About Me

I am currently a post-doctoral research scientist working with Prof. Jeffrey Shaman in the Department of Environmental Health Sciences at Mailman School of Public Health, Columbia University. My research interest is the spreading dynamics in interdisciplinary complex systems, with a main focus on infectious disease spread and information diffusion. Using dynamical modeling and Bayesian data assimilation techniques, I work on simulation, inference and forecast of the seasonal and spatial transmission of various infectious diseases, including influenza, dengue fever and antibiotic-resistant pathogens, at both population and individual levels. In parallel, I also use theories in statistical physics and big-data analyses in real-world social platforms to develop and validate practical methods to identify influential spreaders in diverse network structures. In a more general scope, I work towards the development of novel computational methods to address significant problems in biological and social sciences.

Latest News

  • 12/14/2017 Our paper entitled "Dynamic range maximization in excitable networks" has been accepted for publication in Chaos. This is a collaborative work with Dr. Renquan Zhang at Dalian University of Technology in Dalian, China. In this work, we explored the role of non-backtracking matrix in determining the dynamic range of excitable networks, a universal mechanistic model of sensory neural networks. An efficient algorithm for dynamic range maximization was also devised and validated in this work.

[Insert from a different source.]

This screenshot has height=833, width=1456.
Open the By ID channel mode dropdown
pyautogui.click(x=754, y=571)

  • 12/11/2017 I am invited to give a talk on the inference of nosocomial transmission of antibiotic resistant pathogens in the School of International and Public Affairs at Columbia University.

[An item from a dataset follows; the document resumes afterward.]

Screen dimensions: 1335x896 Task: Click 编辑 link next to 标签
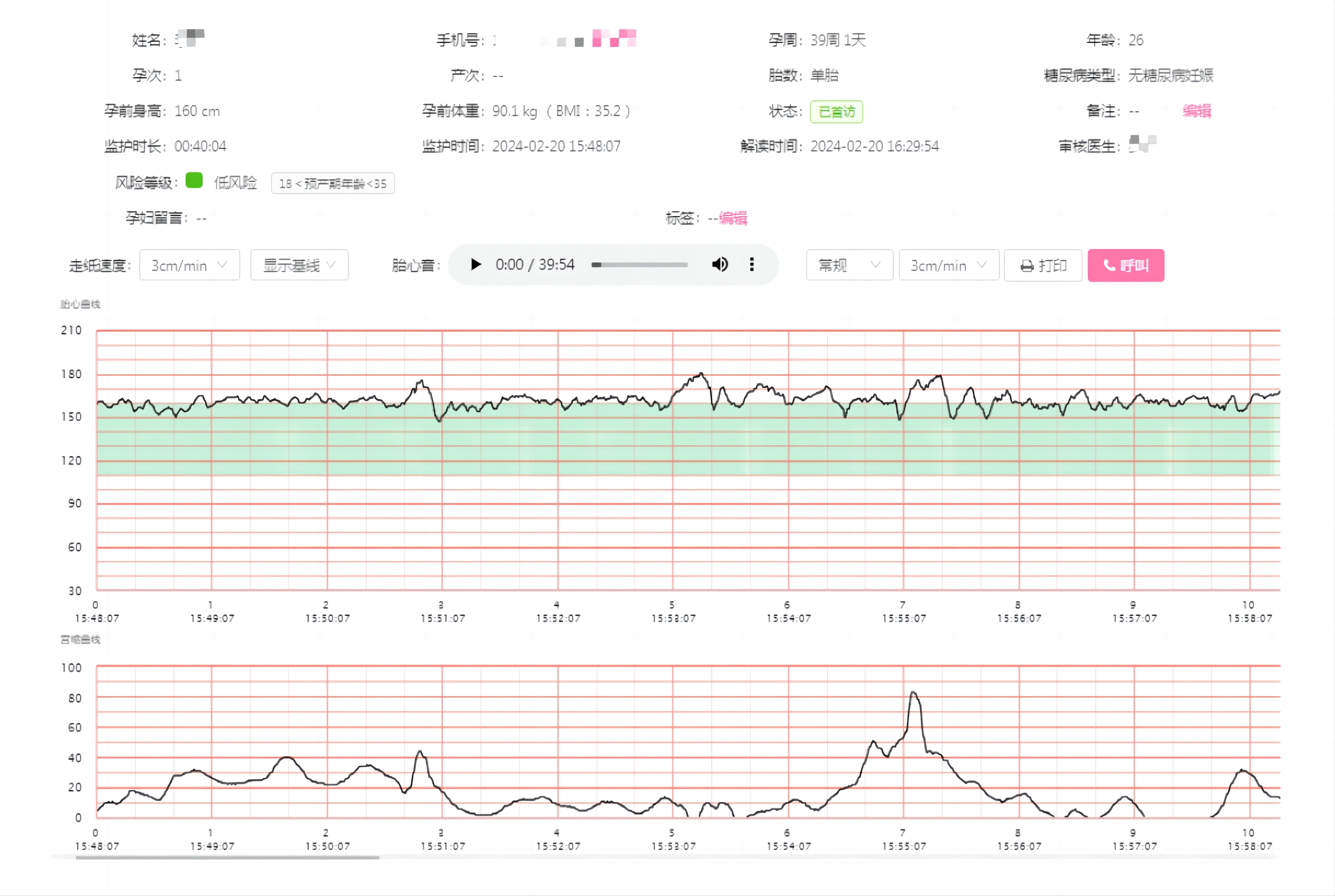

  • 11/29/2017 Eight members of Shaman group attend the EPIDEMICS6 Sixth International Conference on Infectious Disease Dynamics in Sitges, Spain. I give a talk on "Forecasting the spatial spread of influenza in the United States".
  • 11/20/2017 I give a talk "Forecast and Inference of Infectious Disease Spread using Network Models" in the EHS deparment seminar.
  • 10/13/2017 Our paper "Counteracting structural errors in ensemble forecast of influenza outbreaks" is published in Nature Communications.
  • 09/01/2017 A collaboration work with research teams in Beihang University entilted "Promoting information diffusion through interlayer recovery processes in multiplex networks" is published in Physical Review E. In this work, we explored the coupling dynamics of a modified rumor diffusion model in multiplex networks with interlayer recovery processes. Our work reveals that the introduction of interlayer recovery can enhance the information diffusion process, for which the optimal coupling strength can be calculated numerically.
  • 07/31/2017 Our paper "Counteracting structural errors in ensemble forecast of influenza outbreaks" is accepted by Nature Communications. In this work, we inspect the error growth of a compartmental influenza model and develop a new forecast approach that combines dynamical error correction and statistical filtering techniques. In retrospective forecasts of historical influenza outbreaks for 95 U.S. cities from 2003 to 2014, overall forecast accuracy for outbreak peak timing, peak intensity and attack rate, are substantially improved for predicted lead times up to 10 weeks. This error growth correction method was used in the CDC 2016-2017 season flu challenge and improved the forecast accuracy.
  • 06/16/2017 I visit Dalian University of Technology in Dalian China, and give a talk "Finding influential spreaders in cascading processes in complex networks".
  • 05/23/2017 Twelve members of Shaman Group attend the MIDAS annual meeting in Atlanta, GA. I give an oral presentation "Forecasting the spatial transmission of influenza" at the general session.
  • 03/28/2017 Our paper "Efficient collective influence maximization in cascading processes with first-order transitions" is published in Scientific Reports. We developed an efficient algorithm that could find multiple influencers in threshold models of cascading processes with discontinuous phase transitions. This greedy heuristic was designed based on the collective influence theory of threshold models, and applicable to massively large-scale social networks.
  • 10/26/2016 Our paper "Collective Influence of Multiple Spreaders Evaluated by Tracing Real Information Flow in Large-Scale Social Networks" is published in Scientific Reports. Using real information diffusion data from various social platforms, we compared the performance of different methods to identify multiple influencers in social networks.
  • 08/04/2016 I attend the 2016 Joint Statistical Meeting (JSM) in Chicago and give a talk "Improving Influenza Forecast by Counteracting Structural Errors" at the session "Modern Biosurveillance at the Edge of Online Social Media, Social Networks, and Nontraditional Big Data".
  • 05/23/2016 Nine members of Shaman Group attend the MIDAS meeting in Reston, VA. I present my work on error correction in flu forecast at the poster session.